If you're looking for one-stop solutions for JEE + NCERT theory, Arihant’s and Cengage’s books provide excellent detailed explanations.
Hi Aspirant, NTA will conduct JEE entrance exam, here is then link to download the JEE Main 2025 April 2 Shift answer key, visit our site https://engineering.careers360.com/articles/jee-main-april-2-shift-1-answer-key-2025
Hello,
Congratulations on achieving a 90.3 percentile in JEE Main 2025! As an SC category female candidate , you have a favorable position in the admission process for NITs.
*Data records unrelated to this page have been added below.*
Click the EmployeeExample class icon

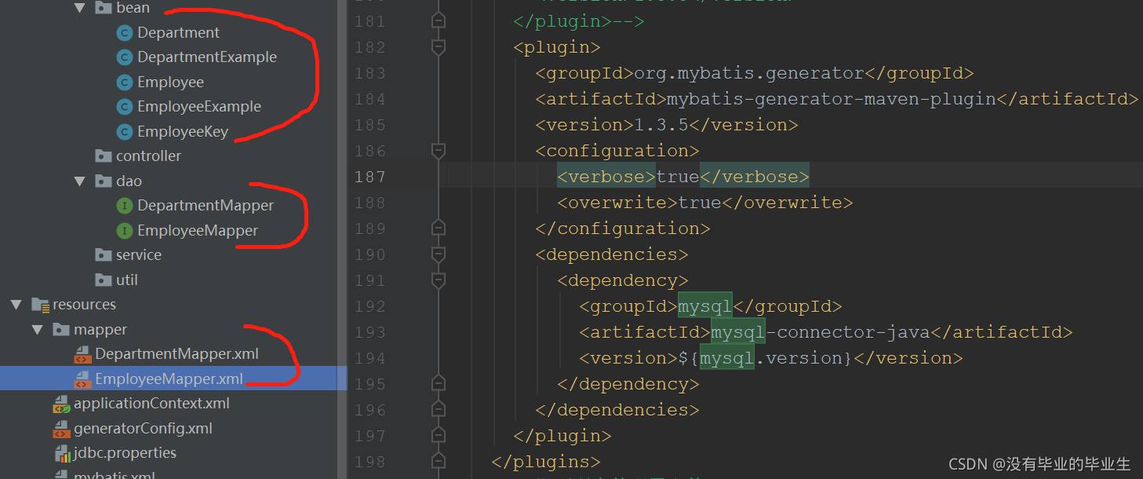125,106
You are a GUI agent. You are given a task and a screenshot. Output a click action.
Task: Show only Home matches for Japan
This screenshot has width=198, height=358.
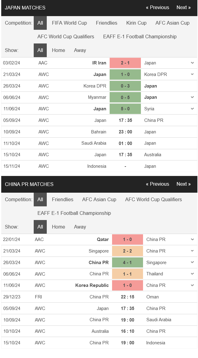pyautogui.click(x=58, y=50)
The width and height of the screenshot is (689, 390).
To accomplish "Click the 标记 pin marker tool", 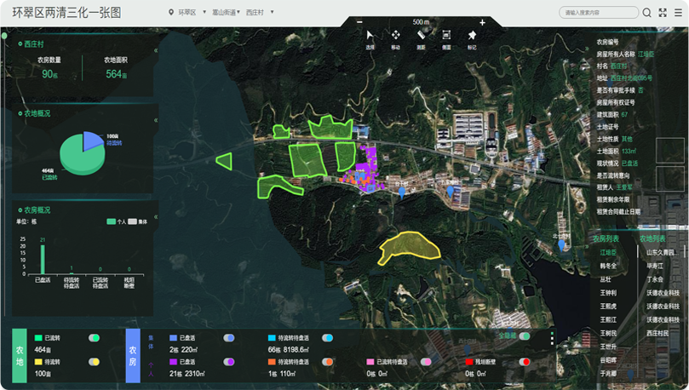I will pyautogui.click(x=472, y=36).
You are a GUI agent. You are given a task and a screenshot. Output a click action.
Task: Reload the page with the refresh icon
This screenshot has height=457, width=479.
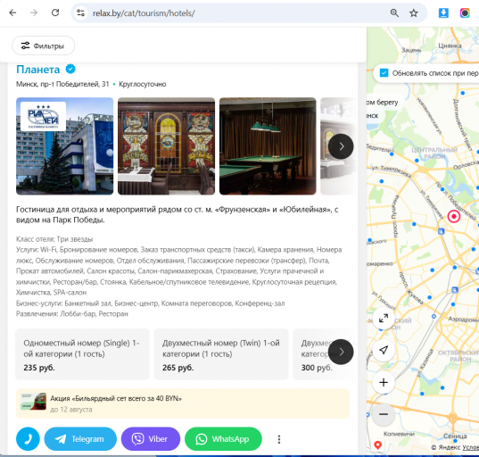pos(55,12)
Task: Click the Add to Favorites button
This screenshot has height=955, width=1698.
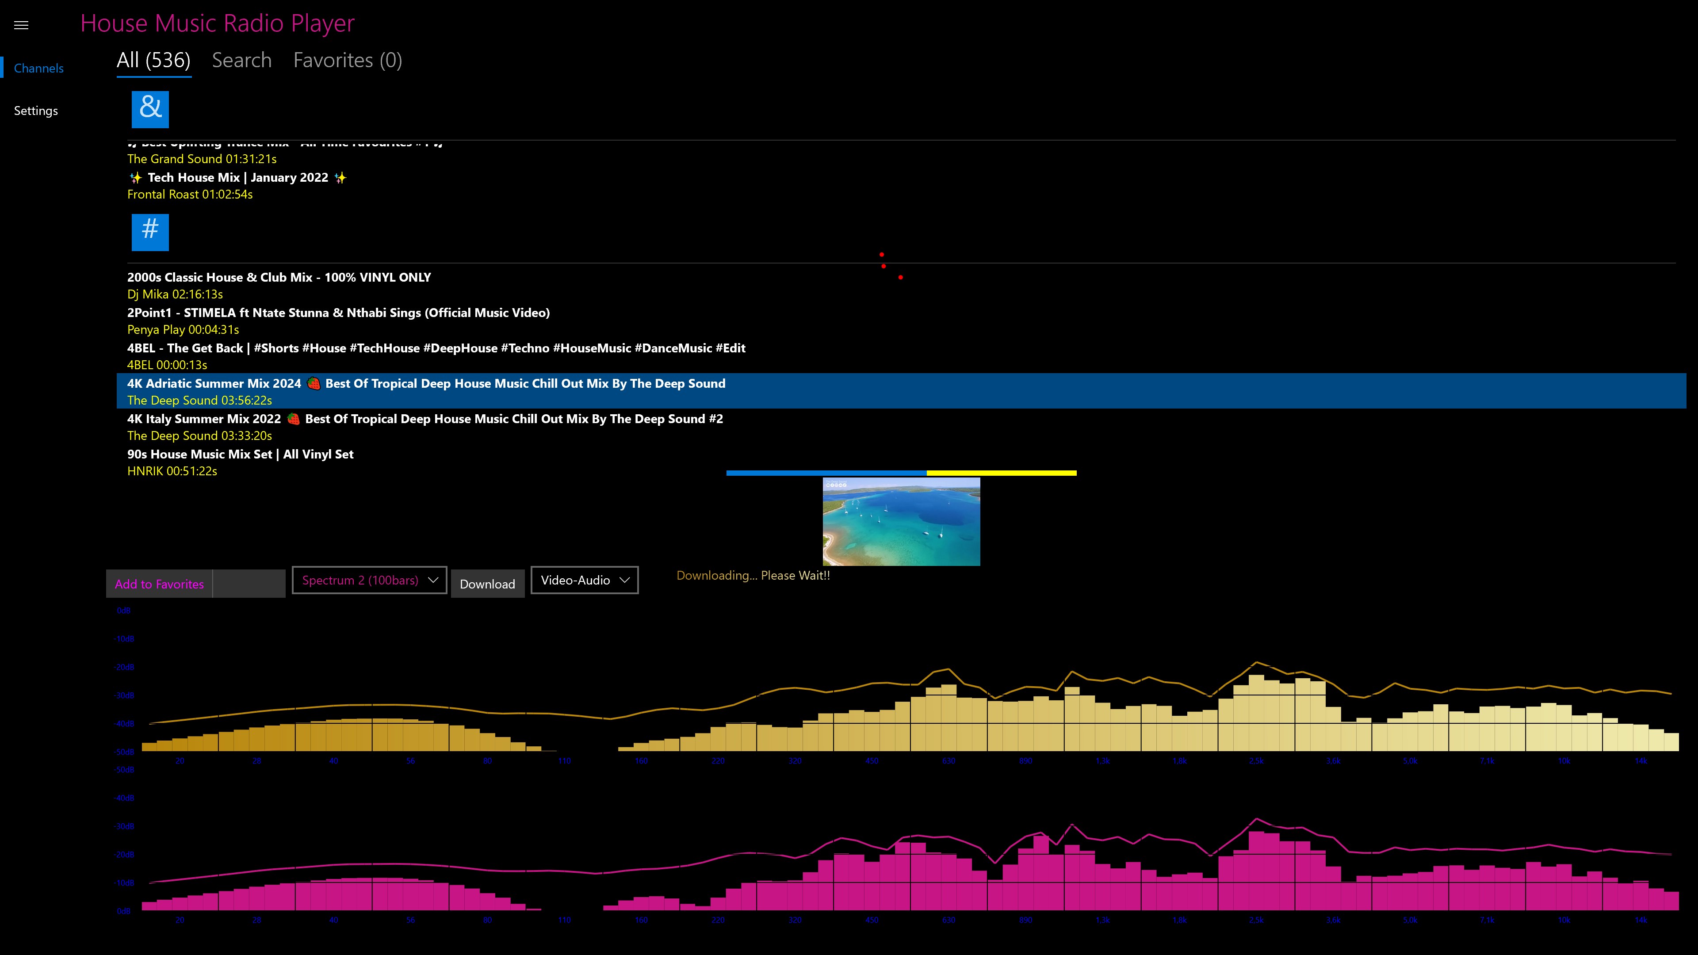Action: click(159, 584)
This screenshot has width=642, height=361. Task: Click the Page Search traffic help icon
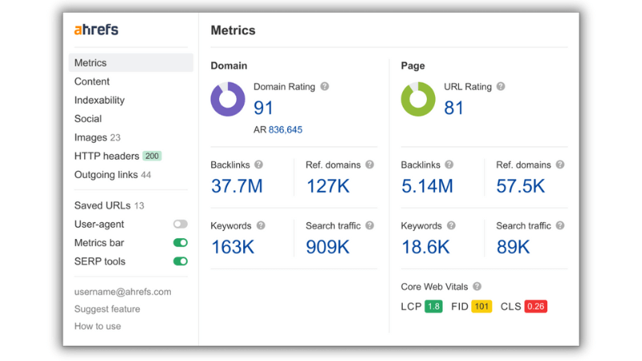click(560, 225)
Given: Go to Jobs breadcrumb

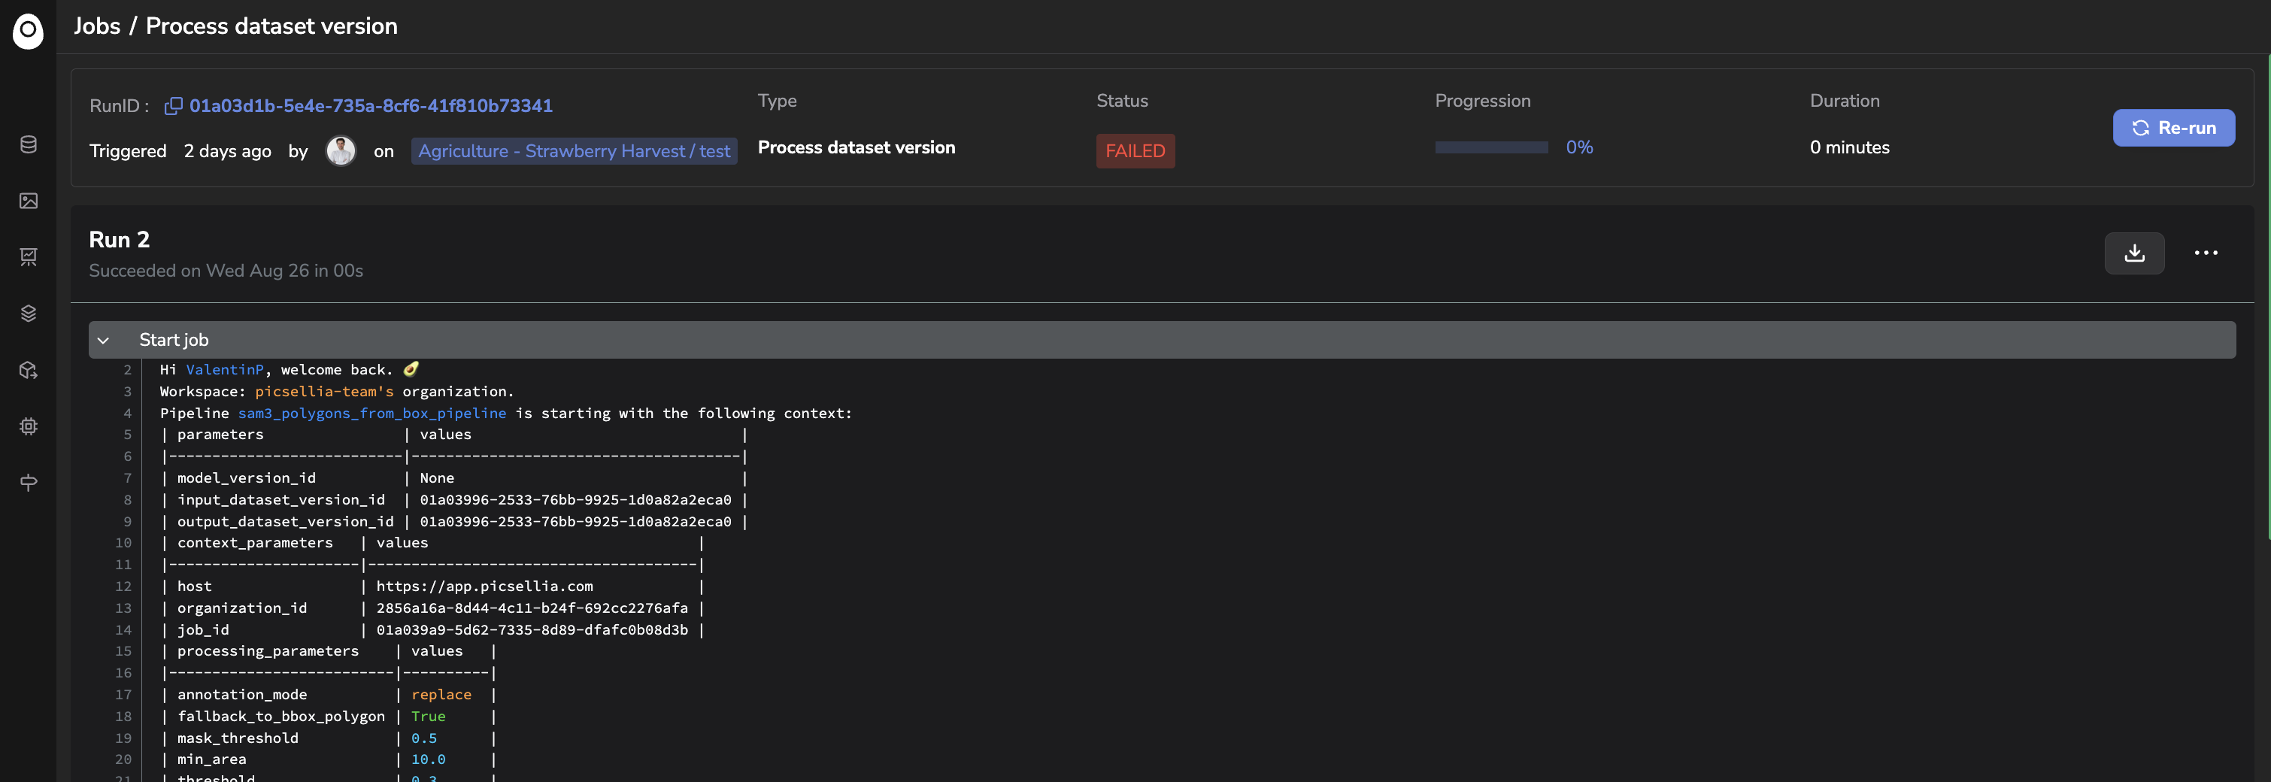Looking at the screenshot, I should tap(97, 26).
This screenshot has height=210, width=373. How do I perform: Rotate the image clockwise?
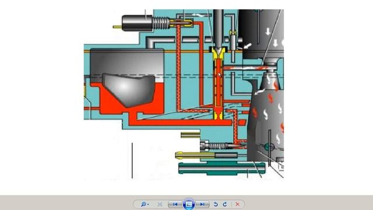(225, 204)
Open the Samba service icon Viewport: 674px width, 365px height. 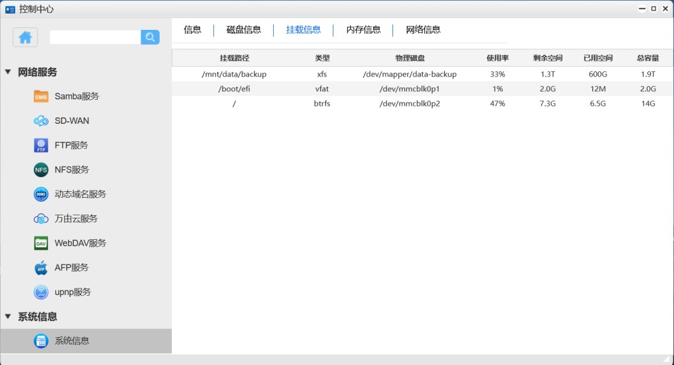point(41,97)
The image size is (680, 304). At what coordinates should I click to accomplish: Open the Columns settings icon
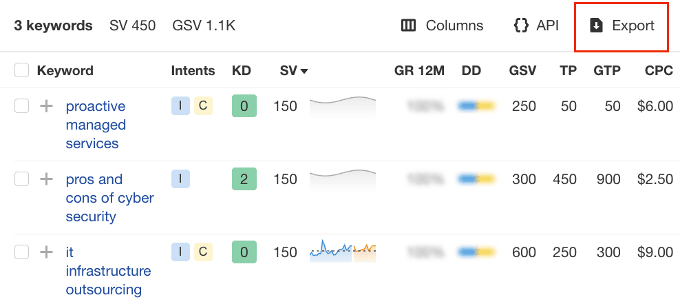coord(409,26)
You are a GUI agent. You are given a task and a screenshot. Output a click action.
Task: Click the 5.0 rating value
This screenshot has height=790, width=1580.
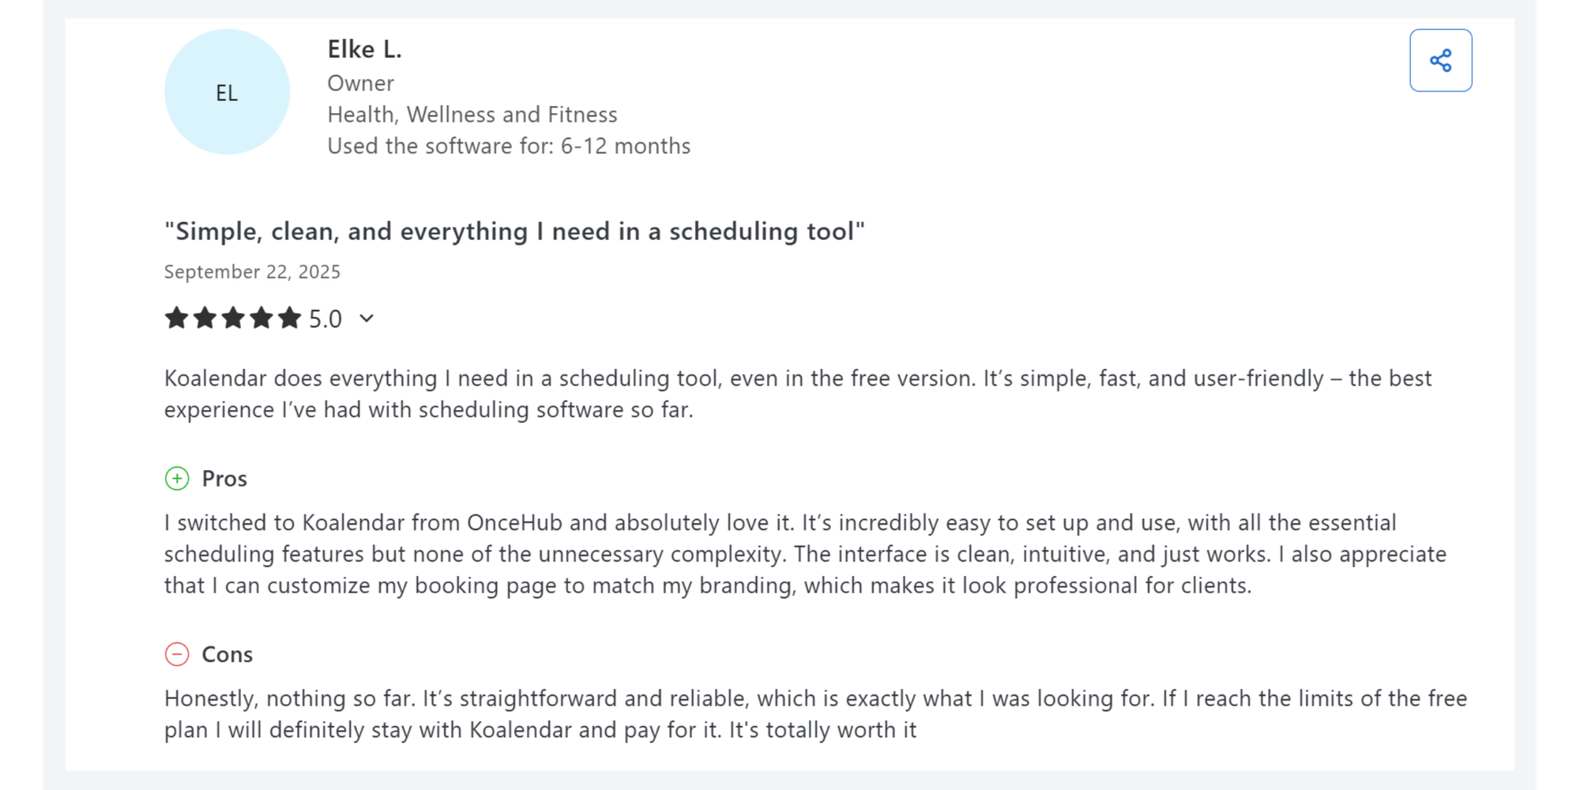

Let's assess your chances for Computer Science and Engineering (CSE) at NIT Goa and explore other potential NITs.
Understanding Your Rank:
Percentile to Rank Conversion: With a 90.3 percentile , your approximate Common Rank List (CRL) rank would be around 97,000 out of 1,000,000 candidates. For the SC category , this translates to an approximate category rank of 6,000 to 7,000 .
NIT Goa CSE Admission Chances:
Previous Year Cutoffs: In 2024, the SC category closing rank for CSE at NIT Goa was 2,445 .
Analysis: Given your estimated SC category rank of around 6,000 to 7,000 , securing a seat in CSE at NIT Goa may be challenging, as the previous year's cutoff was significantly lower.
Alternative NITs to Consider:
Based on previous years' data, here are some NITs where the SC category closing ranks for CSE were higher, indicating a better chance of admission:
NIT Agartala: Closing rank around 3,682 .
NIT Puducherry: Closing rank around 3,160 .
NIT Sikkim: Closing rank around 3,803 . https://www.careers360.com/
NIT Arunachal Pradesh: Closing rank around 4,295 .
Recommendations:
Participate in JoSAA Counseling: Engage actively in the JoSAA counseling process, listing multiple NITs and branches to maximize your admission chances. https://www.careers360.com/
Consider Related Branches: If CSE is highly competitive, explore related branches like Information Technology (IT) or Electronics and Communication Engineering (ECE) , which may have slightly higher cutoffs.
Stay Updated: Regularly check the official JoSAA website and individual NIT portals for the most current cutoff information and counseling updates.
Please note that cutoff ranks can vary each year based on factors like the number of applicants, seat availability, and exam difficulty. Therefore, while historical data provides a reference, it's essential to stay informed about the current year's trends.
Best wishes for your counseling process and future academic endeavors!
Hello,
Regarding your query there is no single "best" between JEE and NEET the choice depends on individuals understanding, interests, and career aspirations. While JEE s for aspiring engineers NEET is for aspiring doctors.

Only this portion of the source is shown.